The Quality Anomaly

Executive Summary

As GMO launches its first ETF, it seemed like a good time to share my thoughts on the market inefficiency that the strategy seeks to exploit ­– the quality anomaly. The basic goals of any active investor are to achieve higher returns and/or lower risk than a passive portfolio. These goals are, or at least should be, in conflict with each other. If financial markets were efficient, it would be impossible to sustainably achieve higher returns without taking on additional risk. And any portfolio that embodied lower risk would pay for it with lower long-term returns. At the highest level, markets basically work this way. Government bonds and cash are lower risk than high yield bonds and equities and have delivered lower returns across almost all markets and most time periods. But within risk assets, things get weird. Within both stocks and high yield bonds, you have historically been able achieve both higher returns and lower risk by owning the highest quality securities in those universes.

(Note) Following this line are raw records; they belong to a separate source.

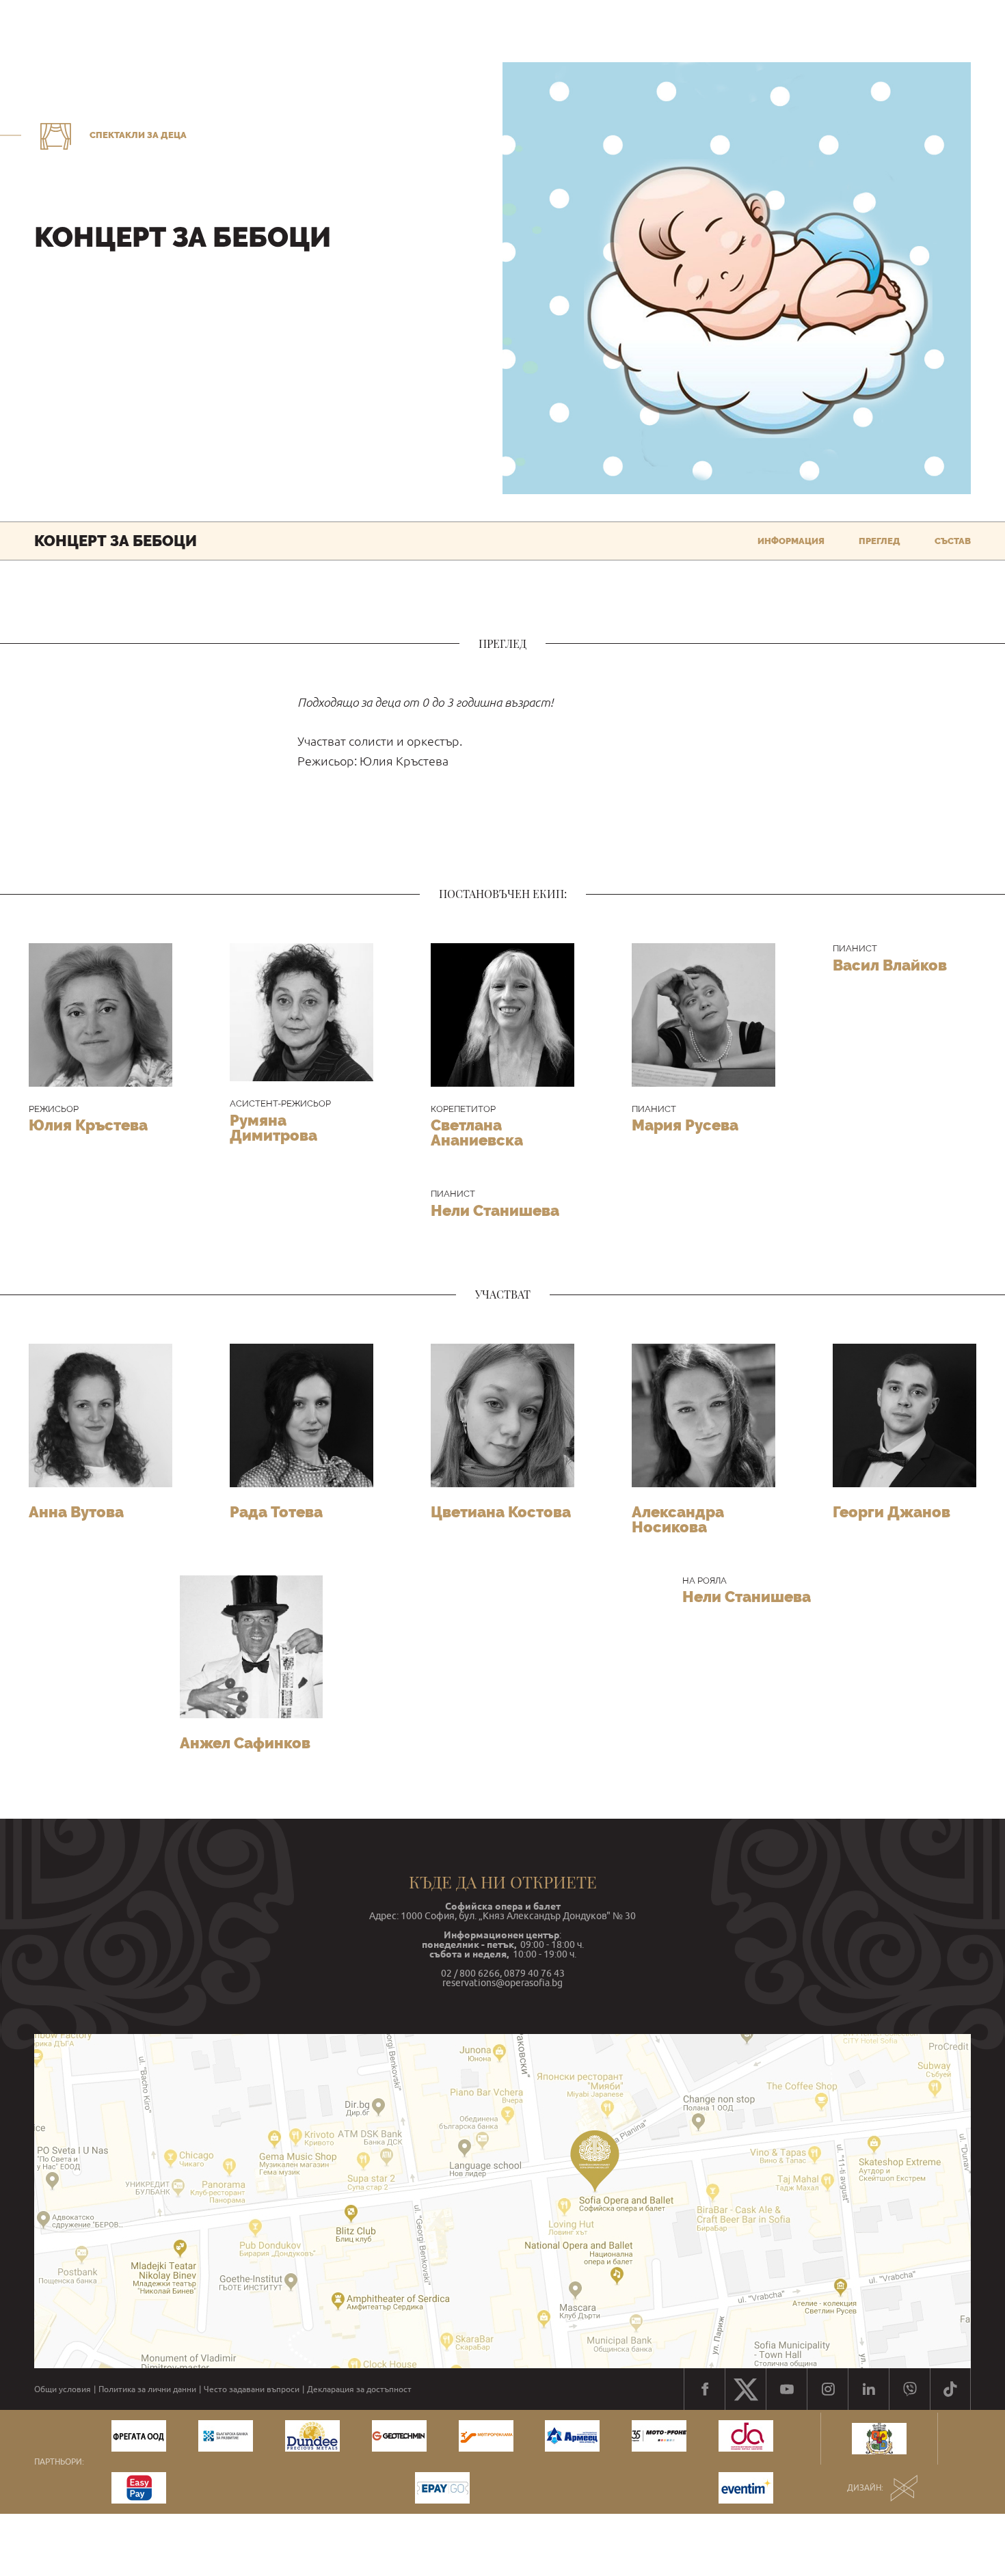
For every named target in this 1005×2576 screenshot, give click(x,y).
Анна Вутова (76, 1512)
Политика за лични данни (147, 2389)
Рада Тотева (276, 1512)
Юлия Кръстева (88, 1125)
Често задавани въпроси (251, 2389)
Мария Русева (685, 1125)
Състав (953, 541)
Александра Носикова (678, 1519)
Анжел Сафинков (245, 1743)
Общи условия (62, 2389)
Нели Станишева (495, 1210)
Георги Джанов (891, 1512)
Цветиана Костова (501, 1512)
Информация (791, 541)
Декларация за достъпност (359, 2389)
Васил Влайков (890, 965)
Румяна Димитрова (273, 1127)
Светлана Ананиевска (477, 1132)
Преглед (879, 541)
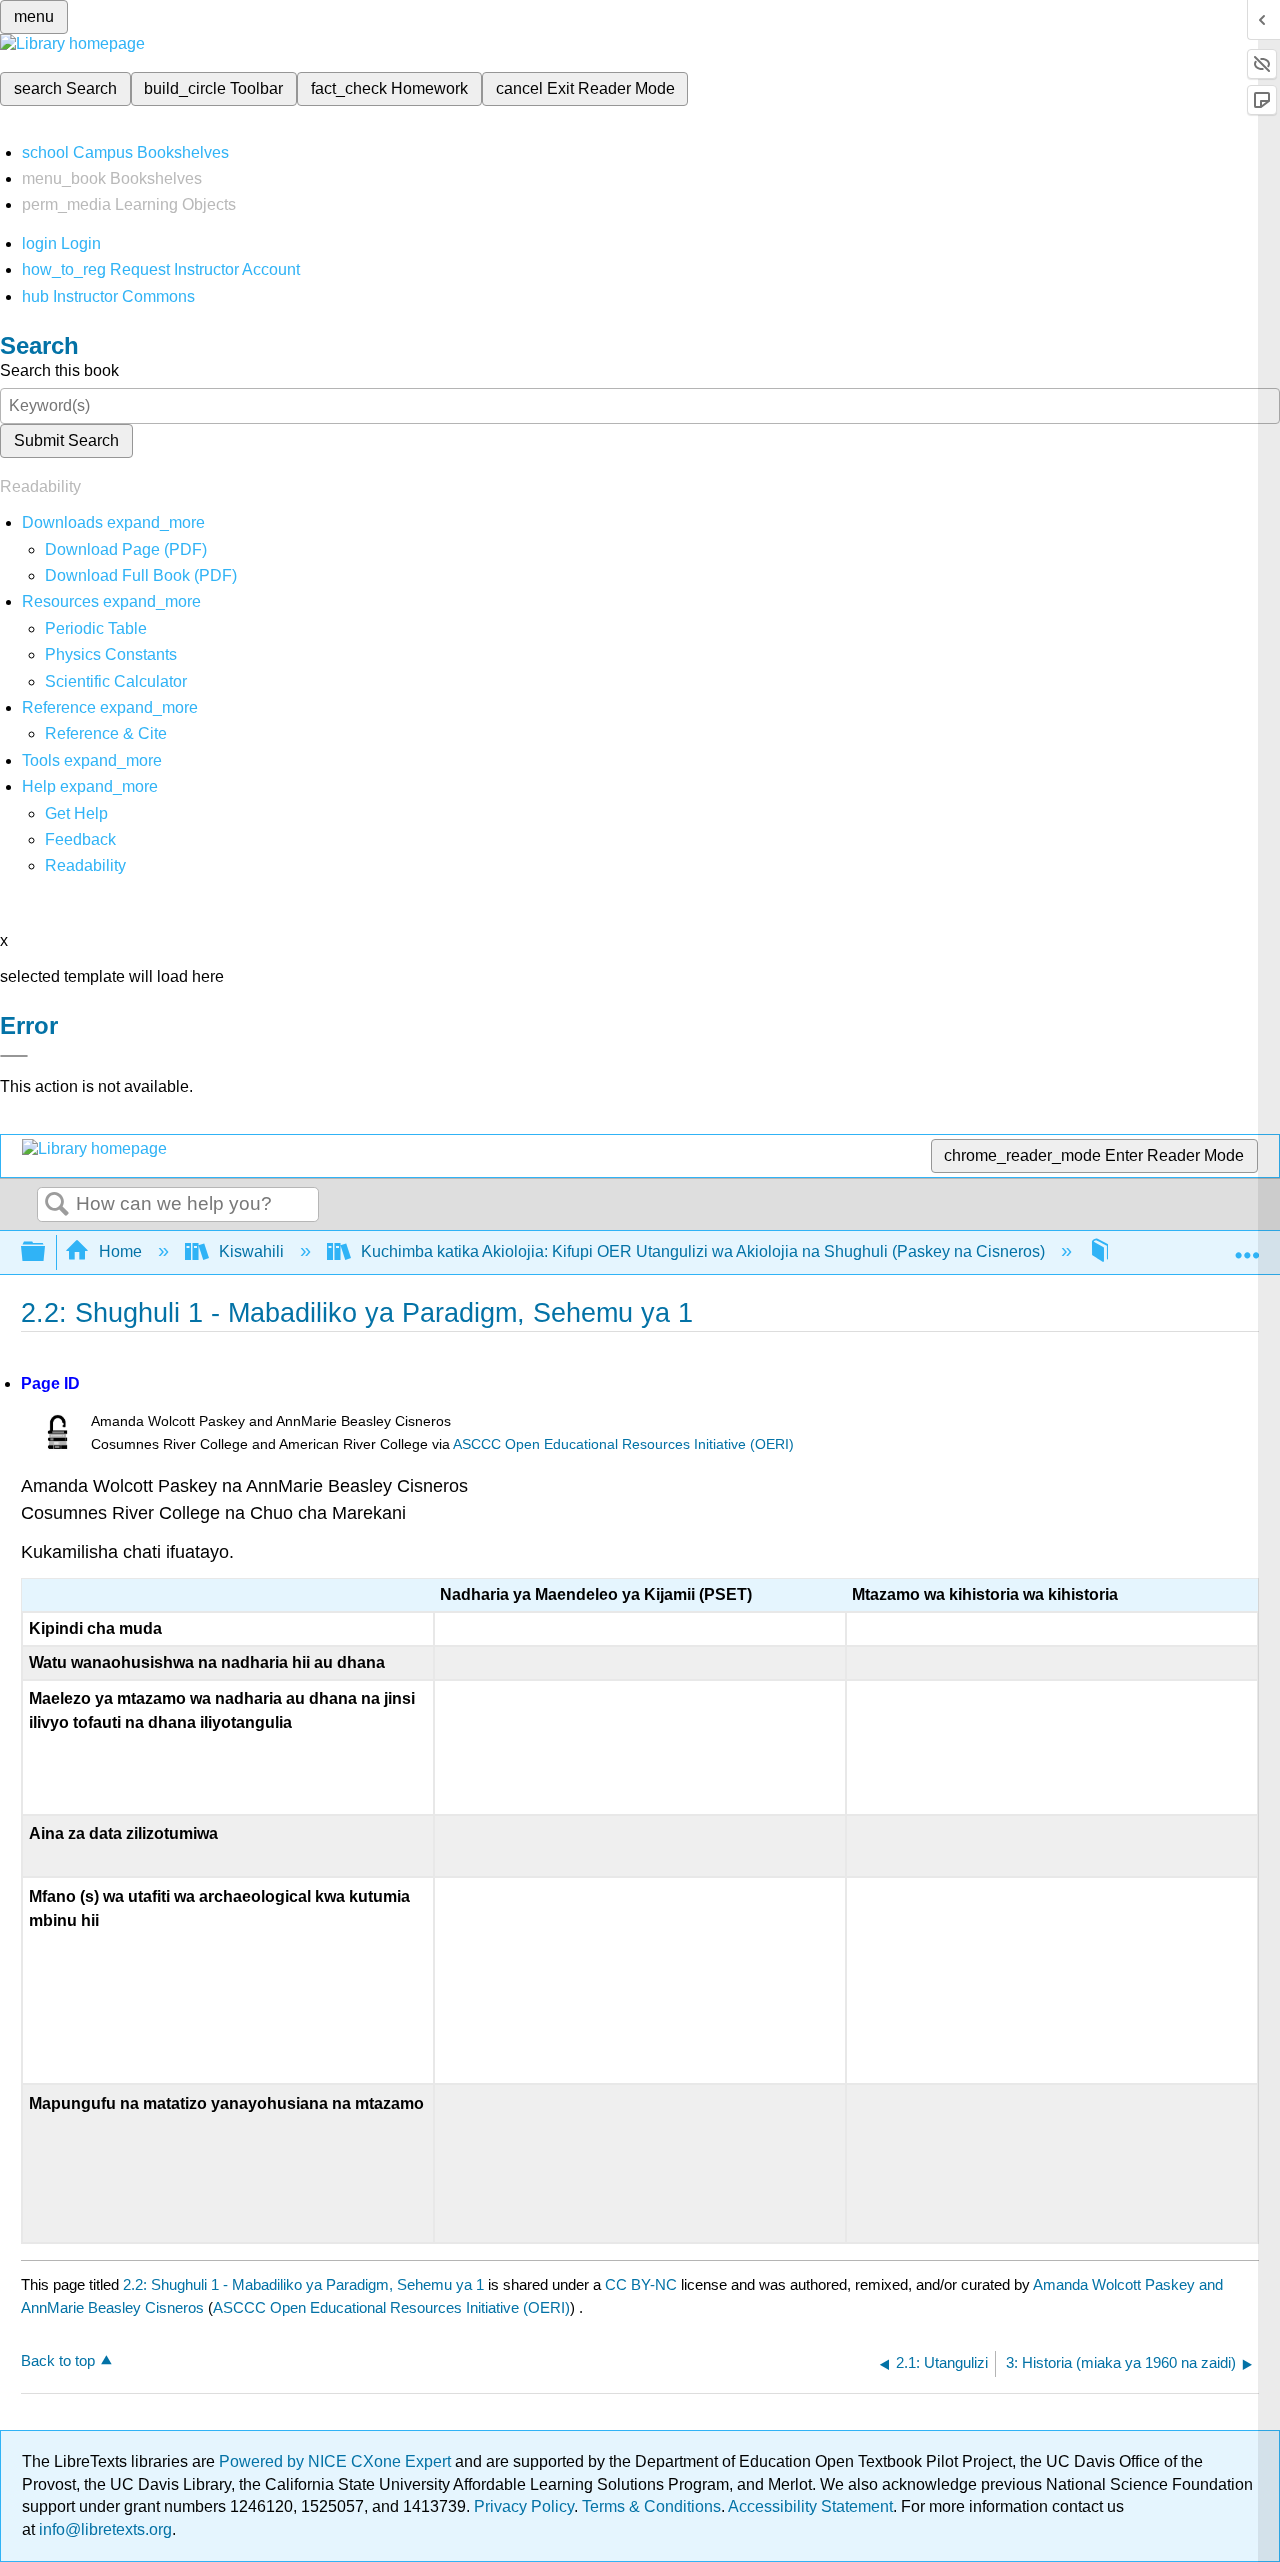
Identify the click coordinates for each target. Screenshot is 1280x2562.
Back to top (58, 2360)
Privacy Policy (524, 2506)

This quality anomaly has been around for a long time and exists within multiple subsets of the equity universe. And for what it is worth, their opposite numbers have also been mispriced – low-quality stocks and CCC (and below) bonds have underperformed their broad universes despite their obviously greater downside in bad economic times. In an investing world where most trade-offs are difficult, this one is pretty easy. If you were going to have one permanent bias in your equity and high yield bond portfolios, it should be in favor of high quality.

The mispricing of quality

You may recall our spring edition of the Quarterly Letter, in which Tom Hancock and Lucas White wrote at some length about the quality anomaly in the stock market. 1 My goal in this piece is to expand on their work and show that the quality anomaly exists within multiple areas of the stock market and in the high yield market as well. But to start, it is worth a brief recap of some of my colleagues’ data. Exhibit 1, taken from their piece, shows the pattern of return and volatility for the highest and lowest quality quartiles of the MSCI ACWI stock index.

 HIGH AND LOW QUALITY STOCK PERFORMANCE

The fact that high-quality stocks have had lower volatility than low-quality ones should not come as a surprise to anyone. But their relative performance is another matter. In an efficient market, those risky low-quality stocks should offer a higher return to compensate for their higher risk, and owners of high-quality stocks should pay for their peace of mind in the form of a lower long-term return. The fact that the highest quality quartile of the market has outperformed the lowest quality quartile by 4% per year is utterly counterintuitive, astonishing, and demands to be incorporated when building sensible equity portfolios.